Wordie Wednesday | The Bright Forever, Lee Martin
I picked up The Bright Forever, by Lee Martin, at a book sale and kept it on the shelf for a few years. Then, at another book sale, I accidentally purchased a second copy. It, too, collected dust. Finally, a few weeks ago as I was browsing my shelves, looking for something new to read, I finally picked it up and looked at the copy on the back. I’ll be honest– I do, to a degree, judge books by their covers, and The Bright Forever’s cover design never resonated with me. But, being an award junkie, I was pulled in by the fact that The Bright Forever was a Pulitzer Prize Finalist for Fiction. Surely it had to be good if the Pulitzer committee wanted to give it accolades, right?
The Bright Forever, which takes place in the 1970s in a small mid-western town, explores the abduction of a nine-year old girl named Katie through the use of four narrators– her tutor, Mr.
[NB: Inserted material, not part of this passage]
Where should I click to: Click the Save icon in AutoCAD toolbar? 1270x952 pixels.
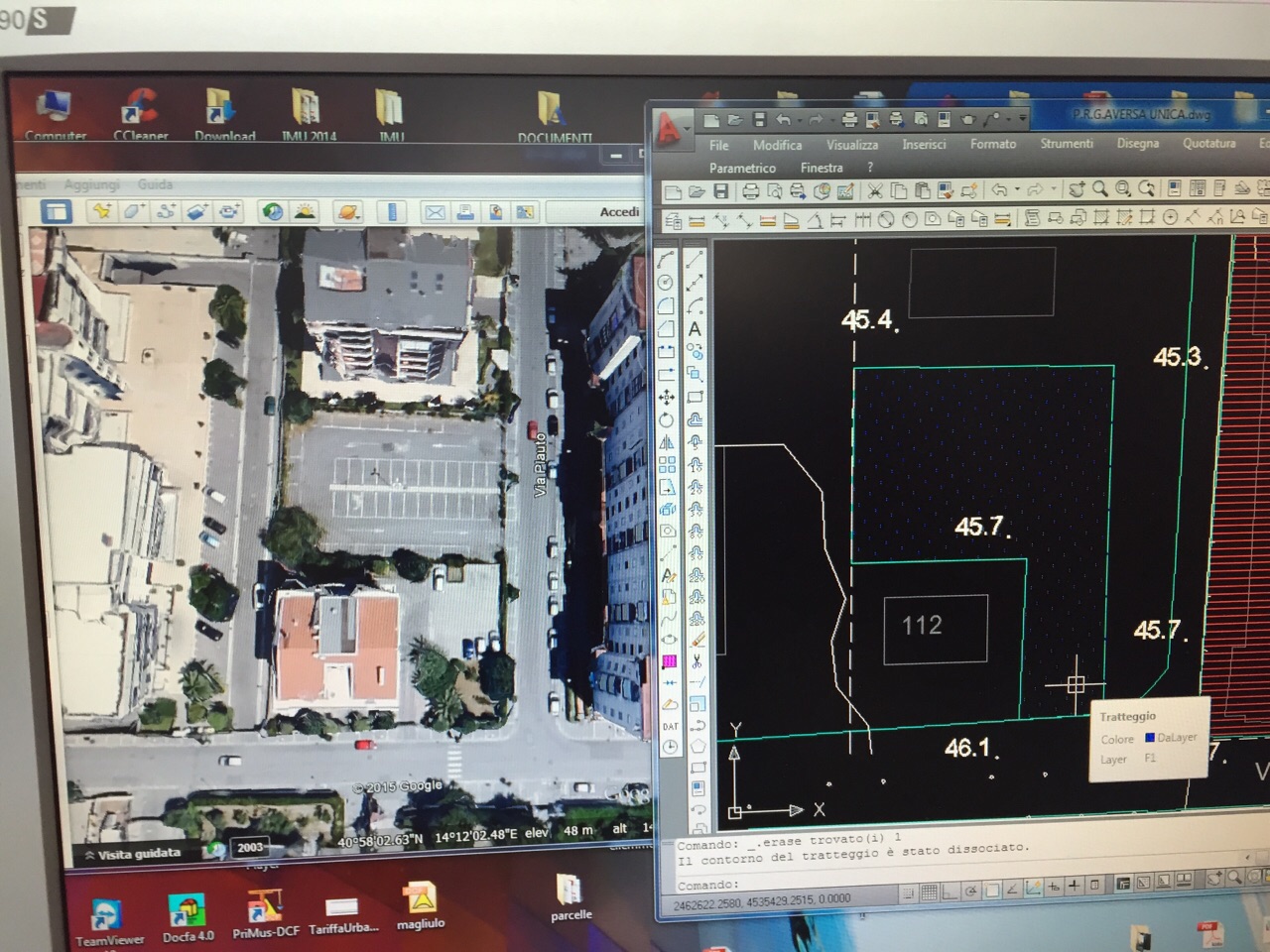721,190
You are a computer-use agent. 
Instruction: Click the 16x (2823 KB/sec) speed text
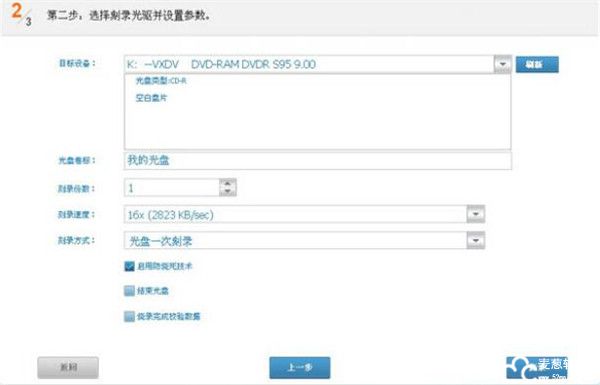pyautogui.click(x=171, y=215)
Dees, Raymond, Mr. Dees’ neighbor, Raymond’s wife, Claire, and Katie’s brother, Gilley. By allowing the reader to listen to these recollections of the time before and after Katie’s disappearance, the reader has the nifty opportunity to form his or her own conclusions about what has transpired. Real life abductions, murders, and other similar crimes are usually not clear cut and easy to solve, but rather complicated and messy affairs, and The Bright Forever does remarkably well in muddying its waters and creating narrators that the reader feels compassion and distrust for at the same time.
Lee Martin has written a very easy to read book that I found compelling and gut wrenching at the same time. It would be a great book to discuss among friends or in a book group, so why not gift it to a friend for Christmas and spend an afternoon, over warm mugs of coffee, and figure out what you think of this book?